Mahmut Çapar, elbette bir Türk milliyetçisidir. Vatanın bütünlüğü için, genç yaşından beri bıkmadan, aşık olduğu milletimize bir ışık olabilmek için çalışmıştır. Onun bu azmine her zaman gıpta ile bakıyorum. O Gaziantep’te, ben İstanbul’dayım. Zaman zaman hiç olmazsa telefonla birbirimizi arayıp hasret gideriyoruz…
Bu yazıyı bitirmeden, aramızda geçen bir olayı anlatmak istiyorum: Bir genel seçimde, İstanbul’dan aday olmak isteyen ve olan rahmetli bir partiliye ben ve bazı arkadaşlarımız karşı çıkmıştık. Bu kendi aramızda bir meseleydi. Tercihimiz, donanımlı profesör olan bir ağabeyimizdi. Bizim isteğimiz olmadı ve İstanbul’dan ancak bir milletvekili çıkarabildik. Bir gün Orhan Koyuncu ile konuşurken; Mahmut sana kızmış,” onun yüzünden daha fazla milletvekili çıkarmamız önlenmiş” diyor dedi. Siyasetin içinde olmayanlar, söylentilerden çabuk etkilenirler. Bunu hepimiz biliriz. Orhan beyin bu konuşmasından sonra, bir sürpriz yapayım, hem de arkadaşlarımla görüşeyim diye Çorlu’ya gittim. Mahmut beye sebepleri anlattım. Sonra; “Mahmut, bey dedim, koskoca İstanbul. Bizim aramızda konuştuğumuz meseleyi kim duyacak? Benim o kadar gücüm nereden gelecek?” Ben onu anlıyordum; ömrü bölücülerle uğraşmakla geçmiş biriydi. Öyle bir kanaat edinmiş. Elbette sevgili dostumla sohbetimizi tatlıya bağladık…
Dr. Mahmut Çapar, her gencin örnek alacağı bir ahlâk ve ilim adamıdır. O bizim çağımızda yaşayan, yaptığı yorucu çalışmalarla övünmeyen bir kahramandır. Allah’tan ona hayırlı uzun ömrünü uzatmasını dilemek boynumuzun borcudur…

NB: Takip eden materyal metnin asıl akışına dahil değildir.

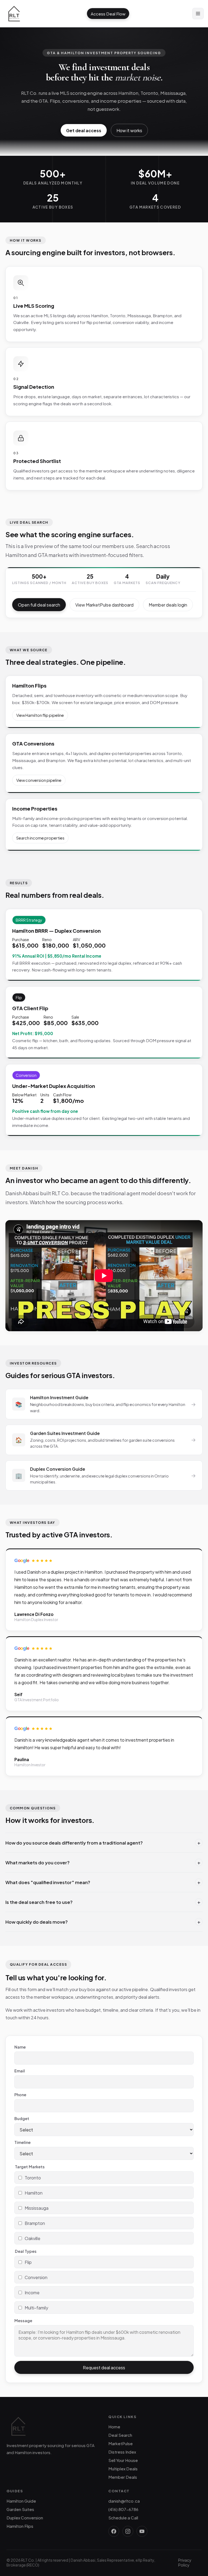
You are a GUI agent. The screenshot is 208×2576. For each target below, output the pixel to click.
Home (114, 2426)
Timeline (22, 2142)
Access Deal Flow (108, 13)
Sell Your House (123, 2460)
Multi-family (36, 2308)
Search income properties (40, 837)
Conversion (36, 2277)
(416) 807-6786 (123, 2509)
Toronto (33, 2177)
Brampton (35, 2223)
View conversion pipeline (38, 780)
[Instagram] (127, 2531)
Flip (28, 2262)
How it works (129, 130)
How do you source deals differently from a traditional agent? (102, 1843)
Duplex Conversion (24, 2517)
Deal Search (120, 2435)
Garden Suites (20, 2509)
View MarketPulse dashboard (104, 605)
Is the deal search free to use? (102, 1902)
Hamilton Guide (21, 2500)
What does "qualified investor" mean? (102, 1882)
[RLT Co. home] (14, 13)
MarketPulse (120, 2443)
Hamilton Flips (19, 2526)
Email (19, 2070)
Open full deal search (39, 605)
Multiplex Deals (123, 2468)
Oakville (32, 2238)
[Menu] (198, 13)
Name (20, 2046)
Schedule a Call (123, 2517)
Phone (20, 2094)
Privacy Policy (184, 2562)
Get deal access (83, 130)
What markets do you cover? (102, 1862)
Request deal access (104, 2367)
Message (23, 2320)
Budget (21, 2118)
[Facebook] (113, 2531)
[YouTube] (141, 2531)
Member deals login (168, 605)
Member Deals (122, 2477)
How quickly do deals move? (102, 1922)
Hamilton (34, 2193)
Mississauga (36, 2208)
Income (32, 2292)
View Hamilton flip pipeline (40, 715)
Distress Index (122, 2451)
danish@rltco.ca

……………………………………………………………………………
(*) Benim, o bölge konusunda çok hassas olduğumu bilen rahmetli Türkeş, bir gün sohbet ederken M. Şerif Fırat’ın bu kitabından bahsetti. 1960 darbesinden sonra, yetkili olduğu sırada bu kitabı devlet adına bastırıp dağıttırmış. Bana, varislerini bulabilirsen o kitabı yeniden bas, dedi. Anadolu’da, şimdi hatırlayamadığım bir şehirde savcılık yapan, Şerif Fırat’ın yeğenini buldum. Elinde epey bir kitap varmış, bana gönderdi. Sonra galiba yeniden basıldı. Yayınevleri bu önemli araştırma kitabını yeniden basmalıdır.